Supplied entries —
□ □ □ □

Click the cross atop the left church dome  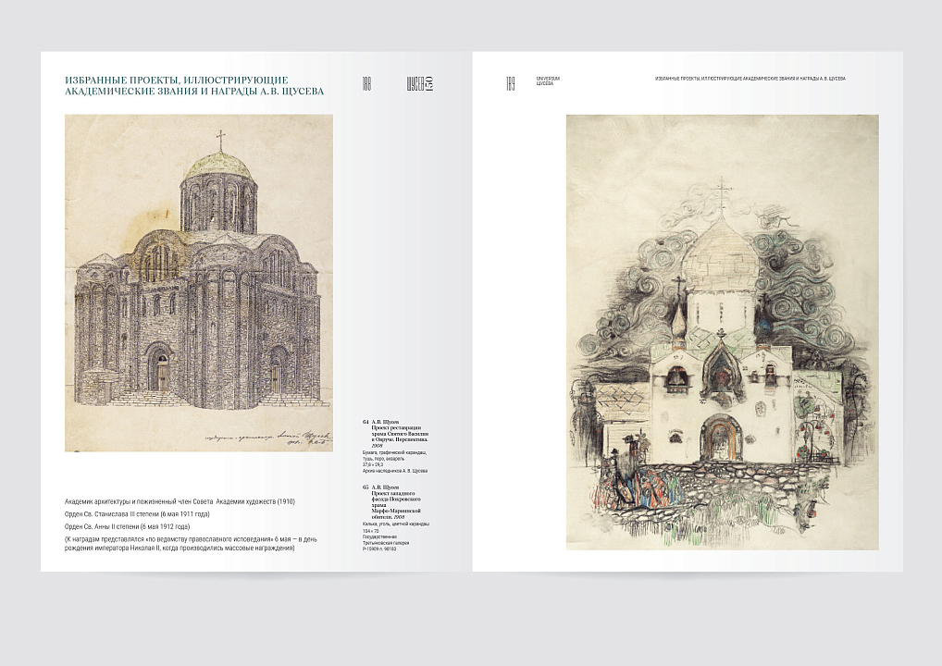pyautogui.click(x=220, y=140)
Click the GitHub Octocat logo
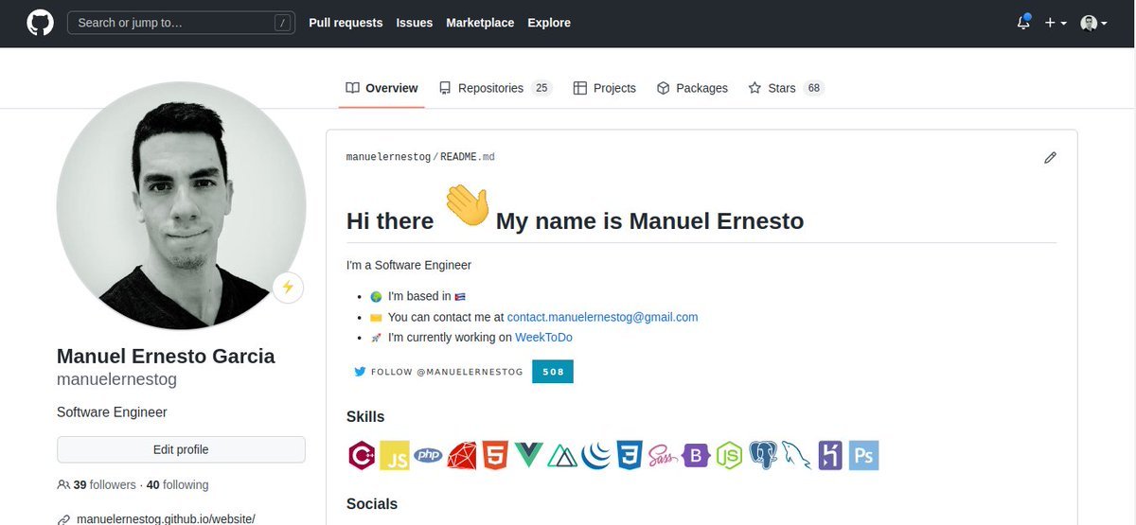This screenshot has height=525, width=1136. [x=40, y=23]
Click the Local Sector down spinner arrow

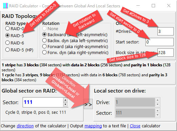pos(157,115)
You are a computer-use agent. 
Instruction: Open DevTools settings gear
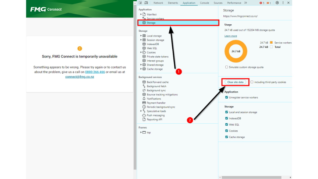tap(277, 3)
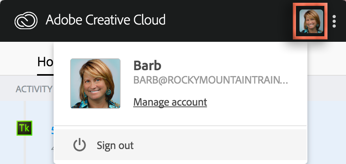Open the three-dot more options menu
Viewport: 346px width, 164px height.
pyautogui.click(x=334, y=21)
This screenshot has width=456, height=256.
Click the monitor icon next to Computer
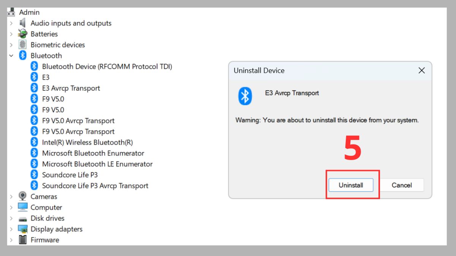point(22,207)
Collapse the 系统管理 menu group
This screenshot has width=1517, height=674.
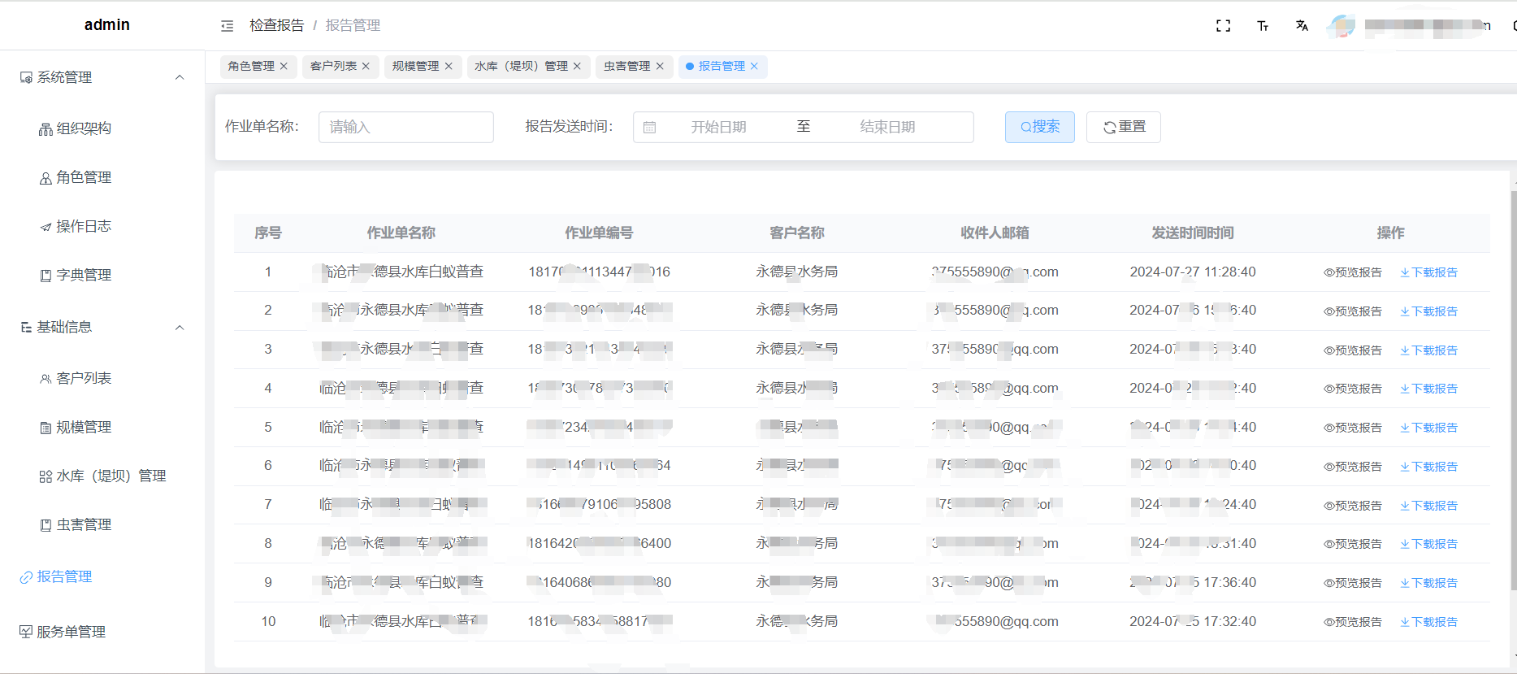click(180, 77)
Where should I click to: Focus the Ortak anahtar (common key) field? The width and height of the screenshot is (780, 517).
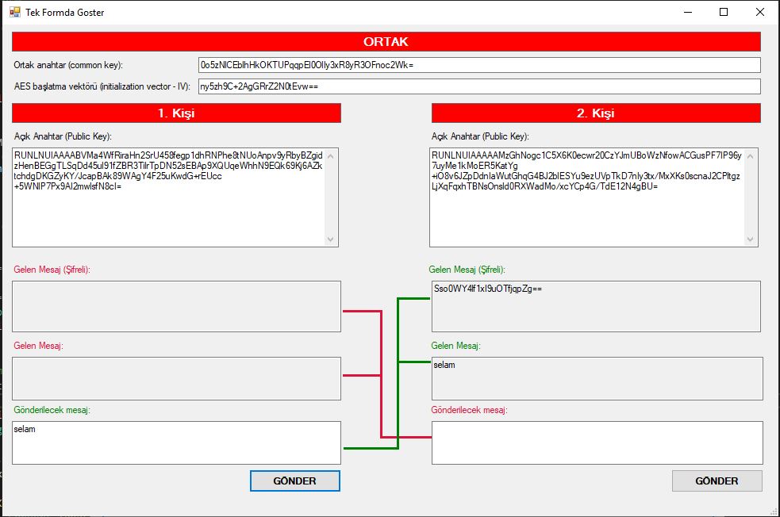point(479,65)
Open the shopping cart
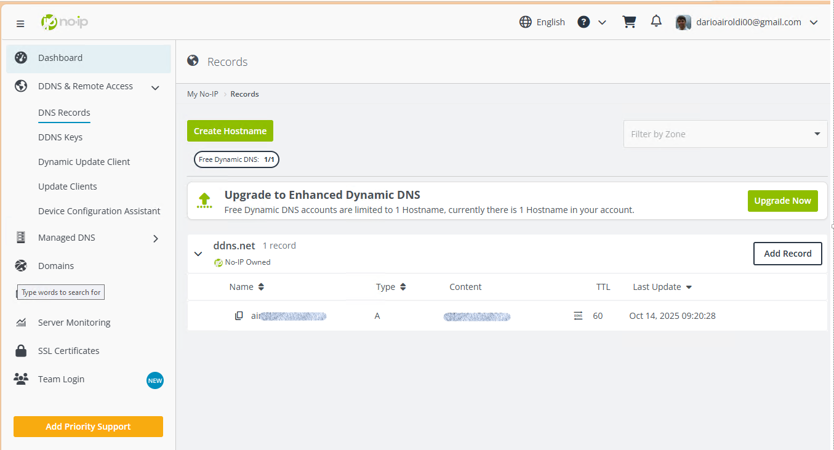This screenshot has height=450, width=834. (x=628, y=22)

□ □ □ □

What is expected —
Starting at the line that contains "This screenshot has width=1517, height=674.", restate each line verbatim through the final line of the listing, skipping all pictures.

Finished task —
This screenshot has width=1517, height=674.
click(180, 77)
Where should I click to: Focus the Ortak anahtar (common key) field? The width and height of the screenshot is (780, 517).
point(479,65)
Open the shopping cart
This screenshot has height=450, width=834. (x=628, y=22)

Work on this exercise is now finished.